--- Start of EXCERPTED PASSAGE ---
First of all, Postgraphile IS SUPER AWESOME. You are doing an amazing job, I cannot thank you enough!
I'm submitting an improvement request regarding RLS support.
PostGraphile version: 4.0.0-beta.5
-- NOTE:
-- Table `public.flow_step` is behind a RLS policy controlled by the user rights.
-- NOTE:
-- Table `public.flow` is also behind a RLS policy. It is controled depending on the `public.flow_step` access.
-- Meaning that if the user has access to the specific `public.flow_step`, he has access to referenced `public.flow` too;
-- Respectively, no access to `public.flow_step` = no access to `public.flow`.
-- NOTE:
-- The `private.set_next_flow_step(uuid)` function allows the user to set the next `public.flow_step` without him
-- knowing what the next step actually is. The function itself is defined as `SECURITY DEFINER` meaning that the
-- function will have access to ALL steps which will allow it to calculate the next one. (My Postgraphile config
-- does not allow introspection of the `private` schema so the function is safe).
--- End of EXCERPTED PASSAGE ---
--- Start of PROVIDED DATA ---
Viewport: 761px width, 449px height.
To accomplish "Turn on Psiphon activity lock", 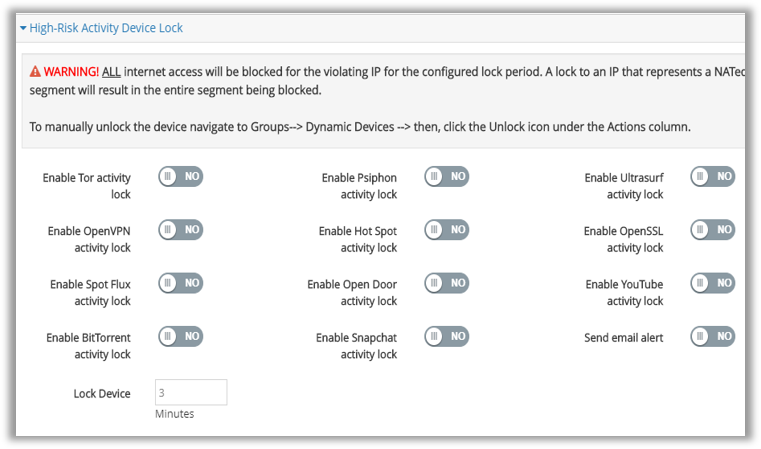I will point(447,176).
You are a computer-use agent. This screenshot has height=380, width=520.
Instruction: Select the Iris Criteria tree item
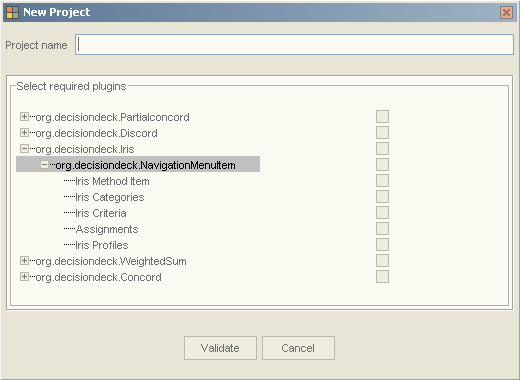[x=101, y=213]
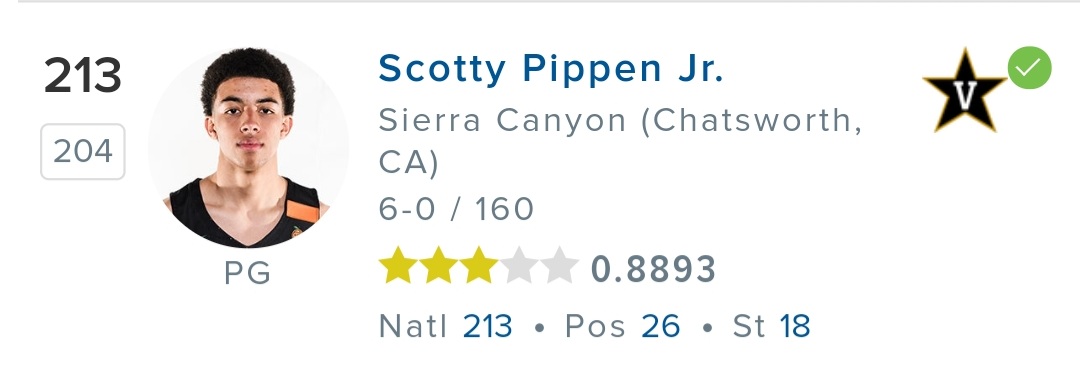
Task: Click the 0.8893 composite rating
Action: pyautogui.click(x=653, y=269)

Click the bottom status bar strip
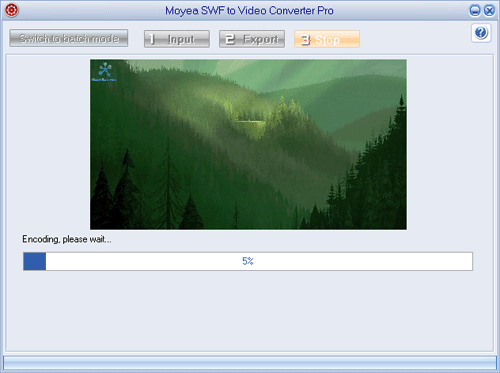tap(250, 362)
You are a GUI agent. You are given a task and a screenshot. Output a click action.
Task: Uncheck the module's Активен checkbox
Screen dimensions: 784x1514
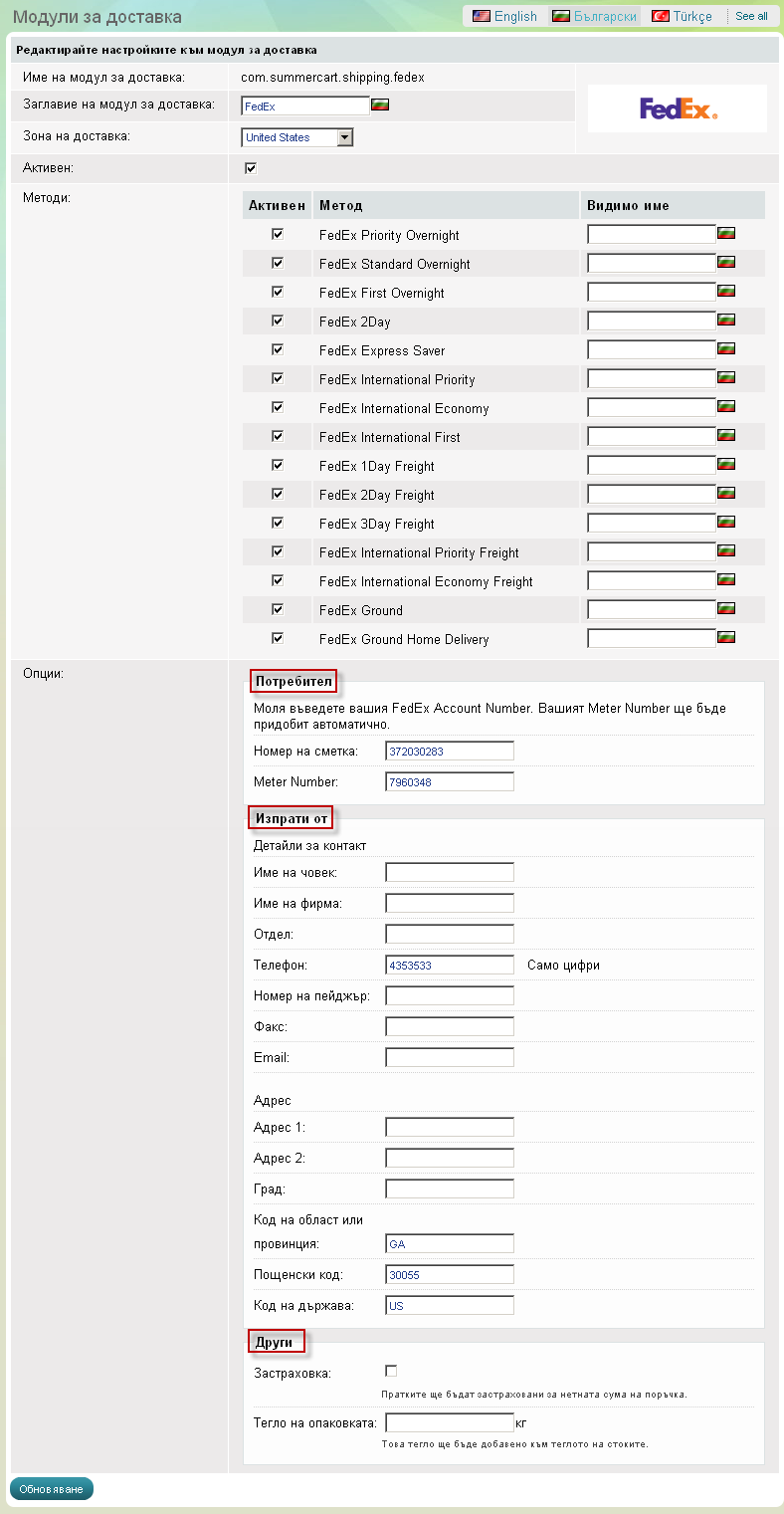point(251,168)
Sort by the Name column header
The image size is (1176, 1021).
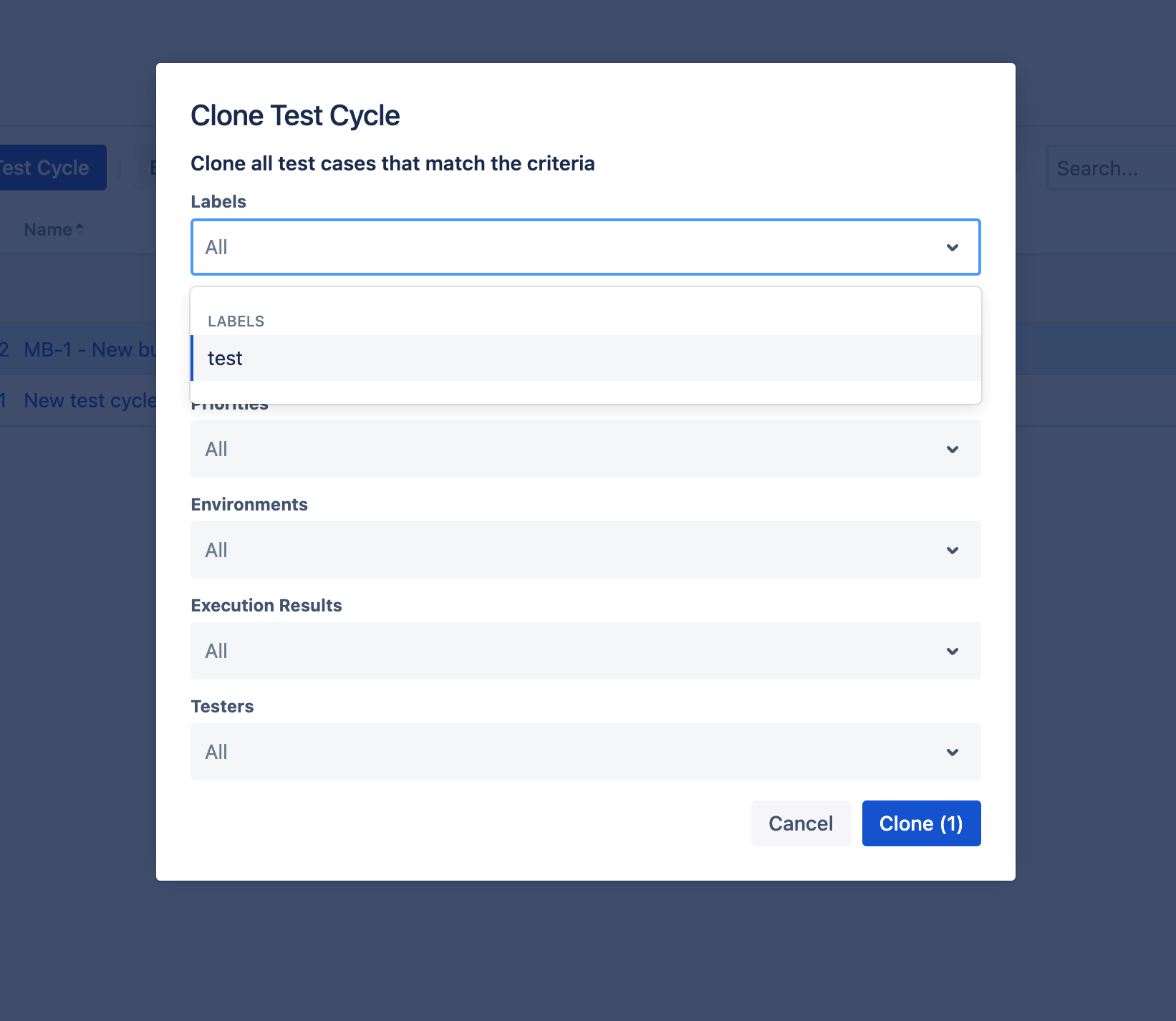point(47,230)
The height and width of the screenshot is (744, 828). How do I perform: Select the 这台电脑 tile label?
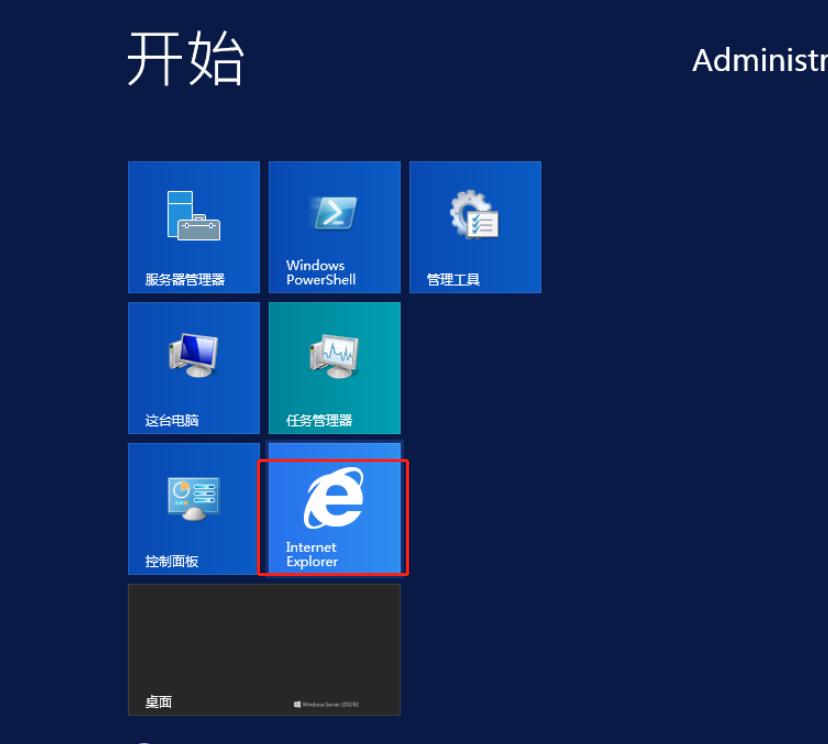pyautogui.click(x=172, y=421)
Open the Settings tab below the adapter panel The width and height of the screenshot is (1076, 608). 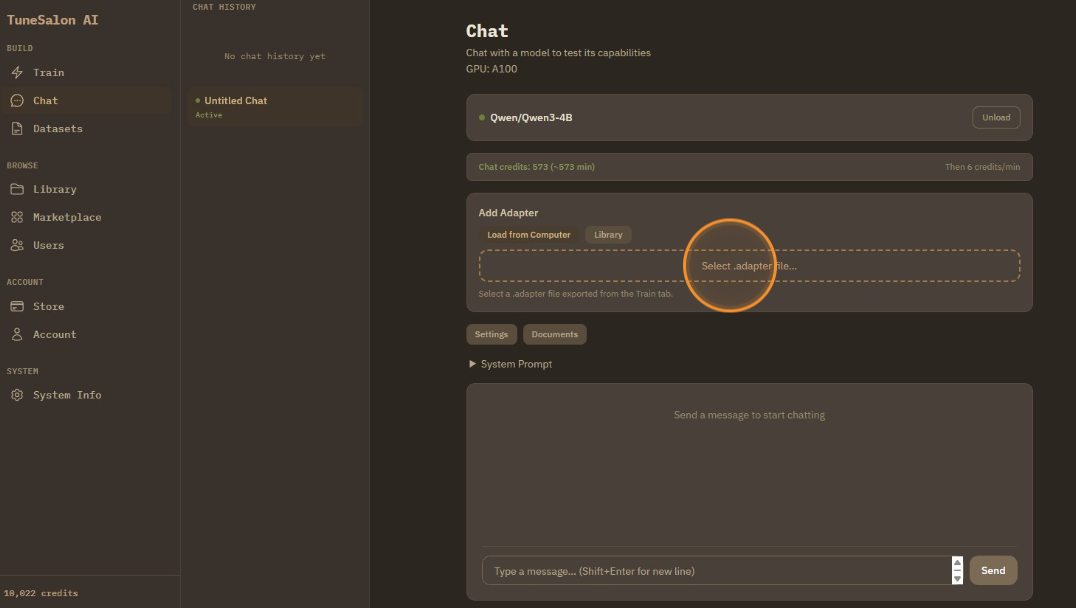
--- End of PROVIDED DATA ---
▶ _WHAT IS BEING ASKED_:
Answer these questions from the PostGraphile post:
1. Which PostGraphile version is given?
2. What controls access to the `public.flow` table?
3. How is the `private.set_next_flow_step(uuid)` function defined?
Rely only on the PostGraphile post for what comes next.

▶ _SOLUTION TO THIS PROBLEM_:
1. 4.0.0-beta.5
2. Access to the `public.flow_step` table.
3. As `SECURITY DEFINER`.